If you could contributed only $4k annually to your savings then I would be worried for you. A more realistic scenario is that you stop contributing to IRA’s or 401k’s. So every year you would have a minimum of $15k ($18k pre-tax 401k contribution equivalent) as well as another $36k for a total of 30 years.
With the above plan you would be left with $1.5M by age 65 assuming you are in your mid-late 30’s.
The reality is that you will contribute much less early on in your career as you are paying off debt and you will contribute much more as you get older. Your income will increase with age and your expenses will likely decrease. Of course you may drop down to part-time as well which means your gross income goes down. But then again your taxes will be lower so perhaps your net-income won’t change all that much.

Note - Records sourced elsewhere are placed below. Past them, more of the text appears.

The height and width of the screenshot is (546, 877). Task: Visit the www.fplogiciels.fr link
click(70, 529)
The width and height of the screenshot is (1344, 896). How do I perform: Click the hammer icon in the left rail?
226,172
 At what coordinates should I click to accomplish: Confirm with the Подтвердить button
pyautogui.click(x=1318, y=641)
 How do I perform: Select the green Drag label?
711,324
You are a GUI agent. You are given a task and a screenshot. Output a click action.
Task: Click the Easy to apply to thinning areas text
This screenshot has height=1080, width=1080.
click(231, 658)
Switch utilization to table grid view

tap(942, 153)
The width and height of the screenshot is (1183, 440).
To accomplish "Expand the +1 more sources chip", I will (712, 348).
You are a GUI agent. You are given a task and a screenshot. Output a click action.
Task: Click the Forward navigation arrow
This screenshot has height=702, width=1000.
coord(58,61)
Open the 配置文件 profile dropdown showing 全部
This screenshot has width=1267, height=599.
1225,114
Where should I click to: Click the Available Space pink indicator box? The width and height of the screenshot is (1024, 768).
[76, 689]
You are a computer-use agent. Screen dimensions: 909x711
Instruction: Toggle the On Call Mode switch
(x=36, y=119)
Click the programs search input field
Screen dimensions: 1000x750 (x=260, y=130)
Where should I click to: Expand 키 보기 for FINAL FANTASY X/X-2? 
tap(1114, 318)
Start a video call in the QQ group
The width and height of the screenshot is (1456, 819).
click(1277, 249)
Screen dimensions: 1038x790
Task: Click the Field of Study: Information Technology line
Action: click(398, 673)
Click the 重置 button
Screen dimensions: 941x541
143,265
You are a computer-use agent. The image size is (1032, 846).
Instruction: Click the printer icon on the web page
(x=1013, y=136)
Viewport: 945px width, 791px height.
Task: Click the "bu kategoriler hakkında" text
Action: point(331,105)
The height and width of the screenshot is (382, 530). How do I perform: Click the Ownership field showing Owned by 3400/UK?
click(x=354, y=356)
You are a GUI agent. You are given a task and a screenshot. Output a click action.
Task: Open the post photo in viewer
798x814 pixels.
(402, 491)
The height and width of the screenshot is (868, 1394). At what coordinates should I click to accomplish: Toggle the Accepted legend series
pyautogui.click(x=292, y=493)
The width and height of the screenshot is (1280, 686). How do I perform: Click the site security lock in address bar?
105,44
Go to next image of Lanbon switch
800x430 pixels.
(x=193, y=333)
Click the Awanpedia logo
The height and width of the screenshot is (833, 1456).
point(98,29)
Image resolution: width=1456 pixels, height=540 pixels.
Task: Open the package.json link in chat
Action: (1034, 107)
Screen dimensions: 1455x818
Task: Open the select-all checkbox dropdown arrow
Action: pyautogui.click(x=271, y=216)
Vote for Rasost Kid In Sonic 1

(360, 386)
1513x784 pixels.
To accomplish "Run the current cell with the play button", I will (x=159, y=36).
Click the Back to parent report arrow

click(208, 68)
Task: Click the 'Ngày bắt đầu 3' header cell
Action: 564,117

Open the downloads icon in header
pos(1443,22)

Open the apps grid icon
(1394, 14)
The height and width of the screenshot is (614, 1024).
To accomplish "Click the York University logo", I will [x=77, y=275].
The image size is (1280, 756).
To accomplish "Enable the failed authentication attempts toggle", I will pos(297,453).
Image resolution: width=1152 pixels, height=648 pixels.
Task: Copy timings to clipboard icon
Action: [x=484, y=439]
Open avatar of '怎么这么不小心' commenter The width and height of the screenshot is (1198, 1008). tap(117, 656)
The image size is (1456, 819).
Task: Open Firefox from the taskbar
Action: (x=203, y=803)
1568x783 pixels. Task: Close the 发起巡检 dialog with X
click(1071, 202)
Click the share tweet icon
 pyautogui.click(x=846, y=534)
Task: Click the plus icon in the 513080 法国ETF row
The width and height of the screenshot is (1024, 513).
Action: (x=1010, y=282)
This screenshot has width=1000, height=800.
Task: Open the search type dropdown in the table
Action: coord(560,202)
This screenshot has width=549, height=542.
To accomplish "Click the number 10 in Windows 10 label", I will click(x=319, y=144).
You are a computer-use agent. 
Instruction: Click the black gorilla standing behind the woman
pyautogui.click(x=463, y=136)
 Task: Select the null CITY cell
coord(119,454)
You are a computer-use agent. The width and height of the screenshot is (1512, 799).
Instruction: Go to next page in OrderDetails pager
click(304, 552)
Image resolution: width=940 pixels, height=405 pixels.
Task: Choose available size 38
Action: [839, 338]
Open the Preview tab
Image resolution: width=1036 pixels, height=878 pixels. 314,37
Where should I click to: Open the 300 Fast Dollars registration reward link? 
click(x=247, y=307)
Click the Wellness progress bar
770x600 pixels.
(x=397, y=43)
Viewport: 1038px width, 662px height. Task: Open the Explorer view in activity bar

A doctor making $300k a year, taking home $160k and spending $60k could save $100k a year. Saving $100k a year for 30 years is equal to $3M. That’s a lot of money to have in retirement. And if you continued working a little in retirement you likely wouldn’t need to dip into this until you are unable to work.
Is this Strategy Right For You?
When in doubt consult your financial adviser. In general most advisers will advise that you are likely leaving a lot of money on the table by going the cash-route.
If you want to do this at least consider putting a percentage of your money into mutual funds (index funds) and the rest in cash. That way you have a little of both, a sort of diversification.
What About My Parents?
Their $300k would have grown to around $700k if invested conservatively. Historically, anecdotally, using hindsight vision goggles they would have done better investing their money.
Had they kept it in cash, well, then they would have around $300k left now which isn’t bad but Wall Street would have won in comparison.